A queda de quase 1% do volume de serviços no Brasil em agosto surpreendeu a maioria dos analistas, que projetavam a quarta alta mensal consecutiva do indicador, divulgado na semana passada pelo Instituto Brasileiro de Geografia e Estatística (IBGE).
Segundo os dados da Pesquisa Mensal de Serviços (PMS), o tombo do setor em agosto foi de 0,9% – a queda mais intensa desde abril deste ano. A retração na atividade dos serviços no país é uma má notícia que, combinada com o recuo do comércio varejista, indica um cenário de desaceleração econômica no segundo semestre, que vem preocupando o governo.
Na sexta-feira (20/10), o Índice de Atividade Econômica do Banco Central (IBC-BR), considerado uma prévia do Produto Interno Bruto (PIB) do país, indicou uma queda de 0,77% em agosto.
Entretanto, apesar da preocupação com o resultado muito abaixo do esperado, o recuo do setor de serviços pode ter um aspecto positivo. Isso porque, com o desaquecimento da atividade, a tendência é a de que haja um alívio sobre os preços, o que teria um efeito positivo para a chamada inflação de serviços – que não sai do radar da autoridade monetária, devido à sua resiliência.
Os preços do segmento de serviços são monitorados com lupa pelo BC e servem como parâmetro para decisões como aumentar ou reduzir a taxa básica de juros (Selic). Trata-se de um dos principais termômetros considerados pela autoridade monetária, justamente porque incorpora uma cesta de preços pressionados pela demanda. Fazem parte desse grupo tradicionais vilões da inflação, como aluguel residencial, boleto de condomínio, mensalidade escolar, pacotes de turismo, cinema, teatro e espetáculos.
O setor de serviços é responsável por cerca de 70% do PIB brasileiro e representa 35% da composição do Índice Nacional de Preços ao Consumidor Amplo (IPCA), que mede a inflação oficial do país. Em setembro, de acordo com o IBGE, a inflação no Brasil ficou em 0,26%.

*Trechos dos registros:*
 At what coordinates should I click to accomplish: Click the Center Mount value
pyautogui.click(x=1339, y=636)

...

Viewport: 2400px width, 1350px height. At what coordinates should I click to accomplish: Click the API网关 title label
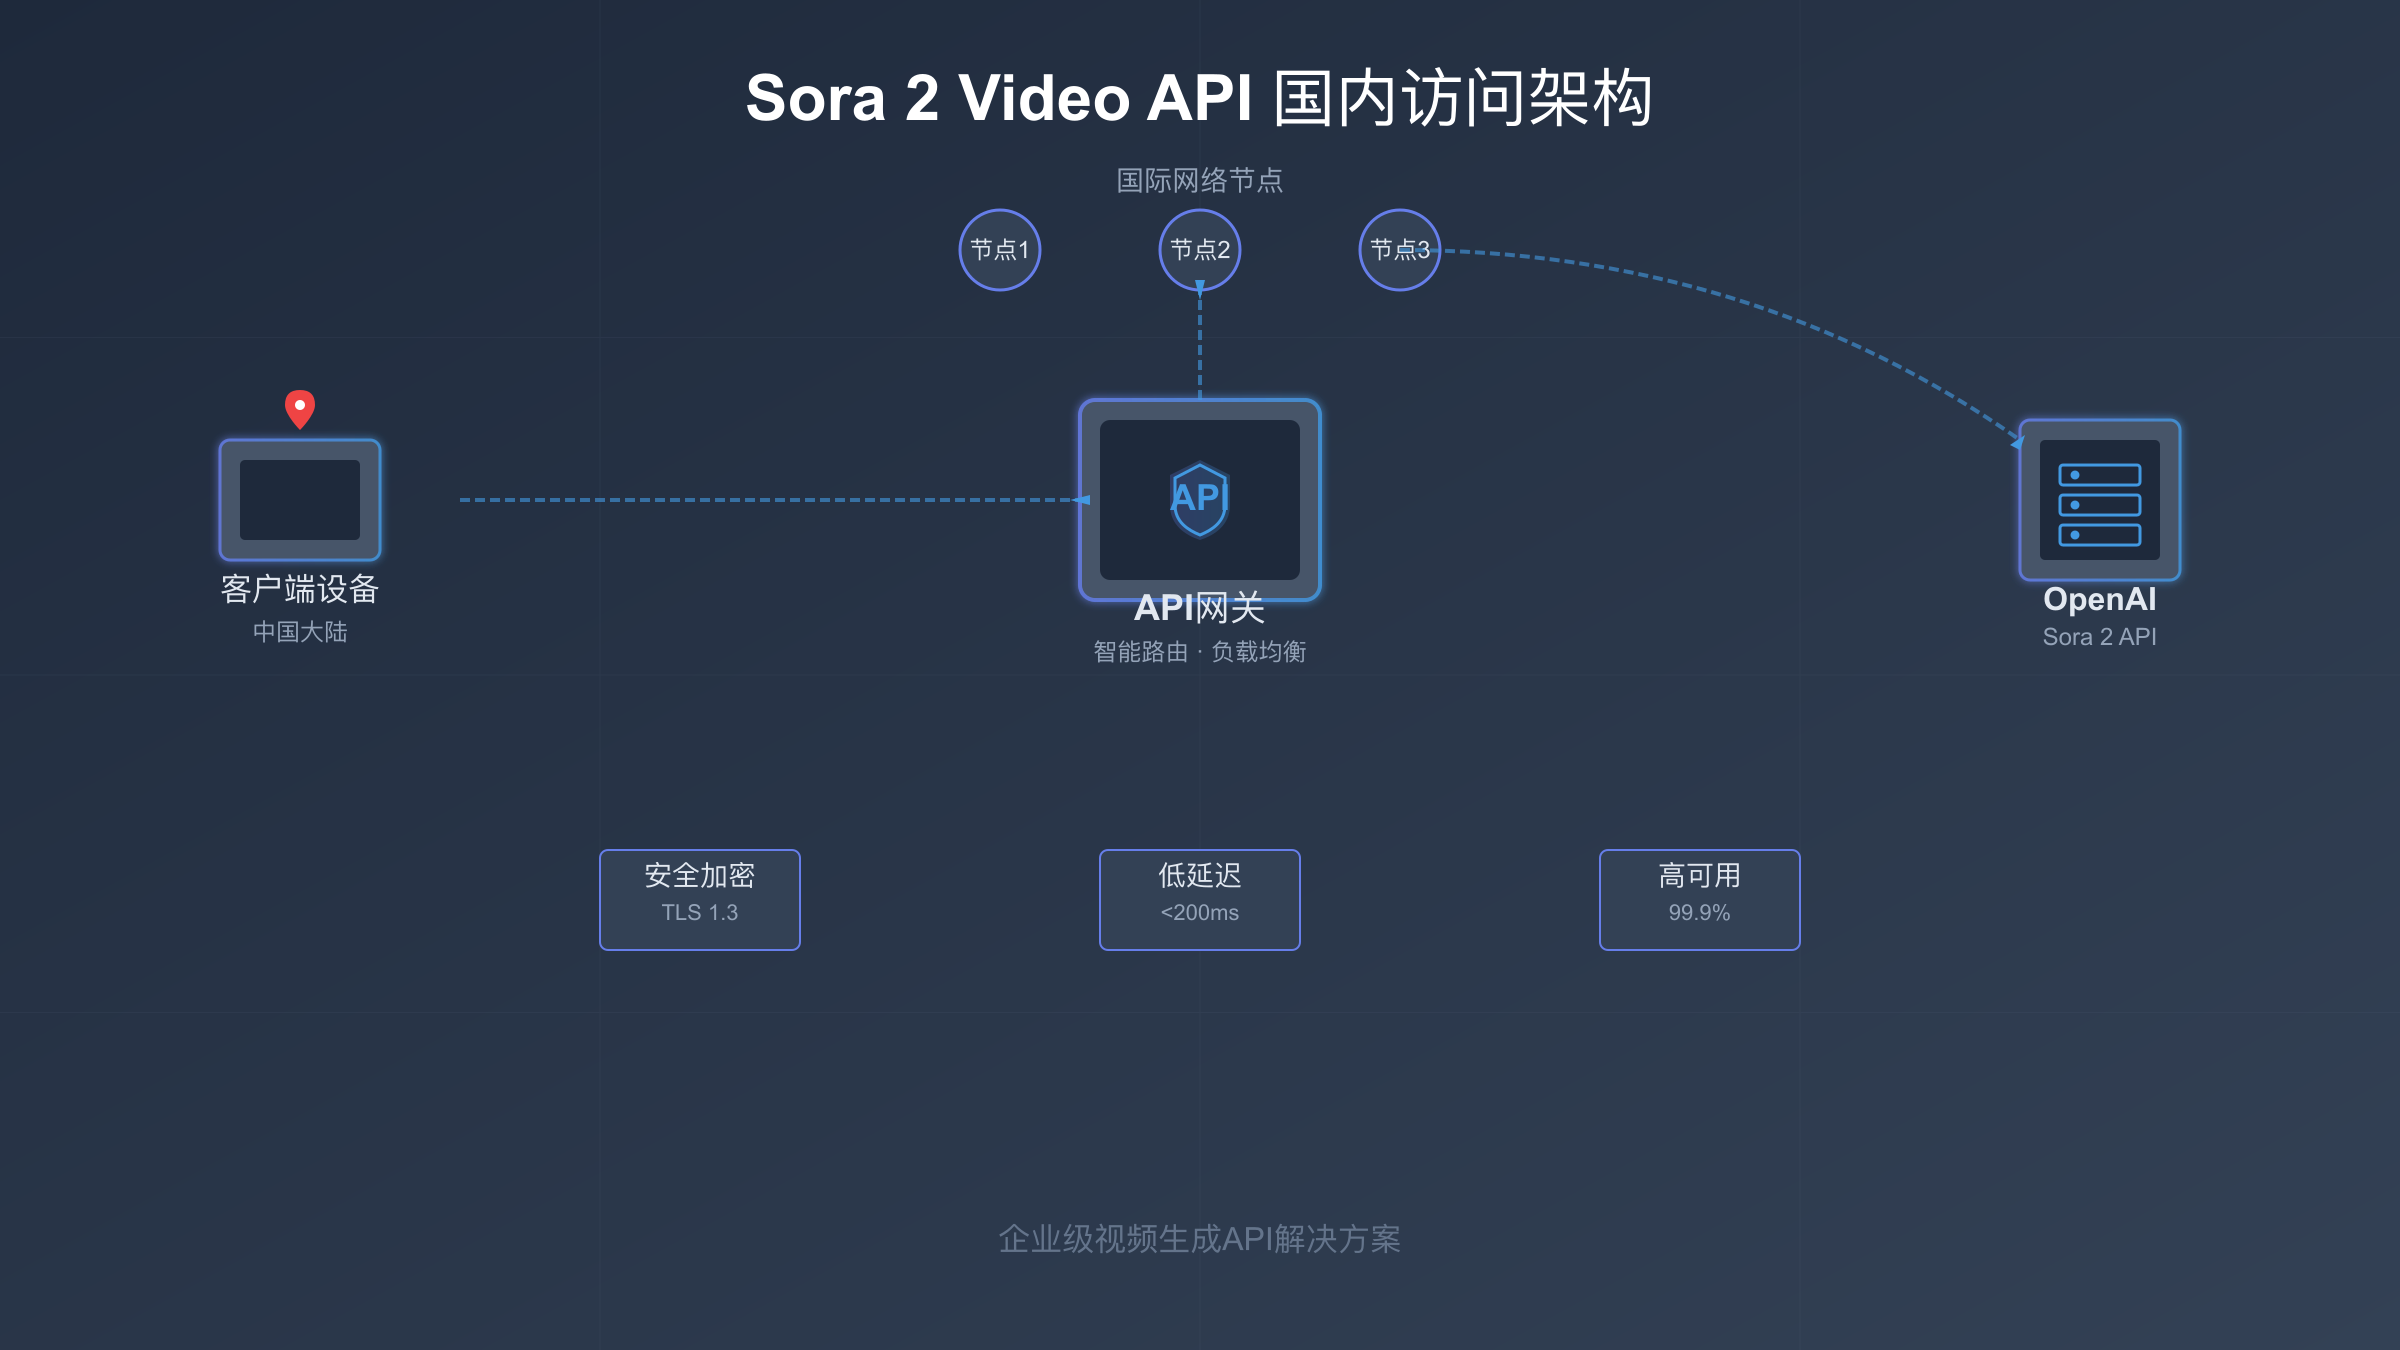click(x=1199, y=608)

*Tarefas:*
a) Resuma o artigo sobre a queda do setor de serviços em duas frases.
b) Segundo o artigo, qual foi a queda do IBC-BR em agosto?

*Respostas:*
a) O volume de serviços no Brasil caiu 0,9% em agosto, a queda mais intensa desde abril, surpreendendo analistas que esperavam a quarta alta mensal seguida e, junto com o recuo do varejo, indicando desaceleração econômica no segundo semestre. Apesar disso, o desaquecimento pode aliviar os preços e favorecer a inflação de serviços, acompanhada de perto pelo Banco Central por servir de parâmetro para decisões sobre a taxa Selic.

b) 0,77%.